Each entry below needs to be retyped exactly as given.

Stored data entries:

Start of Block

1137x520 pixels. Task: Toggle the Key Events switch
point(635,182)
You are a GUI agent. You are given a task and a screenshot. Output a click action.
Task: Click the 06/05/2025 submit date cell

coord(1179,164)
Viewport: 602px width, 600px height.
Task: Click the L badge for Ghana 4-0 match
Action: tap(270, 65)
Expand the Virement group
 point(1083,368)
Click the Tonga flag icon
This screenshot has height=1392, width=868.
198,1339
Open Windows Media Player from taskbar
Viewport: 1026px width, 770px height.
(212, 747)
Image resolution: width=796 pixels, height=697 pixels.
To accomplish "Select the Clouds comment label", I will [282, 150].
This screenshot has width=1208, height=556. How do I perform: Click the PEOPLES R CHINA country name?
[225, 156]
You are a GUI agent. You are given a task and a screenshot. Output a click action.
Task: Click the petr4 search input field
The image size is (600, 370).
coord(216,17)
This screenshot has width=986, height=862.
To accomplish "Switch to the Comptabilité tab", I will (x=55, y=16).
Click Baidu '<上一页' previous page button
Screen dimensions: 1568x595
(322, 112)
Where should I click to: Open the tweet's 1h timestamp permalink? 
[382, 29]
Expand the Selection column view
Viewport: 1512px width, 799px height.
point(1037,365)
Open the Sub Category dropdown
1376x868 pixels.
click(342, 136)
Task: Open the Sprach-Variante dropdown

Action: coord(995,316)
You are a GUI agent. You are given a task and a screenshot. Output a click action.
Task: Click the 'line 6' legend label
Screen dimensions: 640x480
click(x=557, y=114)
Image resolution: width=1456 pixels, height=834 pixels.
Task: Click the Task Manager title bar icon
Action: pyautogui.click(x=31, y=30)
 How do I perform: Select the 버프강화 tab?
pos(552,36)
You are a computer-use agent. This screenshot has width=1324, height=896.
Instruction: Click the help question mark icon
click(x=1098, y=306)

End of Block

Written response –
1137x520 pixels. Task: Toggle the Key Events switch
point(635,182)
You are a GUI agent. You are given a task and a screenshot. Output a click action.
Task: Click the 06/05/2025 submit date cell

coord(1179,164)
Viewport: 602px width, 600px height.
Task: Click the L badge for Ghana 4-0 match
Action: tap(270, 65)
Expand the Virement group
 point(1083,368)
Click the Tonga flag icon
This screenshot has height=1392, width=868.
198,1339
Open Windows Media Player from taskbar
Viewport: 1026px width, 770px height.
(212, 747)
Image resolution: width=796 pixels, height=697 pixels.
To accomplish "Select the Clouds comment label", I will [282, 150].
This screenshot has width=1208, height=556. How do I perform: Click the PEOPLES R CHINA country name?
[225, 156]
You are a GUI agent. You are given a task and a screenshot. Output a click action.
Task: Click the petr4 search input field
The image size is (600, 370).
coord(216,17)
This screenshot has width=986, height=862.
To accomplish "Switch to the Comptabilité tab", I will (x=55, y=16).
Click Baidu '<上一页' previous page button
Screen dimensions: 1568x595
(322, 112)
Where should I click to: Open the tweet's 1h timestamp permalink? 
[382, 29]
Expand the Selection column view
Viewport: 1512px width, 799px height.
point(1037,365)
Open the Sub Category dropdown
1376x868 pixels.
click(342, 136)
Task: Open the Sprach-Variante dropdown

Action: coord(995,316)
You are a GUI agent. You are given a task and a screenshot. Output a click action.
Task: Click the 'line 6' legend label
Screen dimensions: 640x480
click(x=557, y=114)
Image resolution: width=1456 pixels, height=834 pixels.
Task: Click the Task Manager title bar icon
Action: pyautogui.click(x=31, y=30)
 How do I perform: Select the 버프강화 tab?
pos(552,36)
You are a computer-use agent. This screenshot has width=1324, height=896.
Instruction: Click the help question mark icon
click(x=1098, y=306)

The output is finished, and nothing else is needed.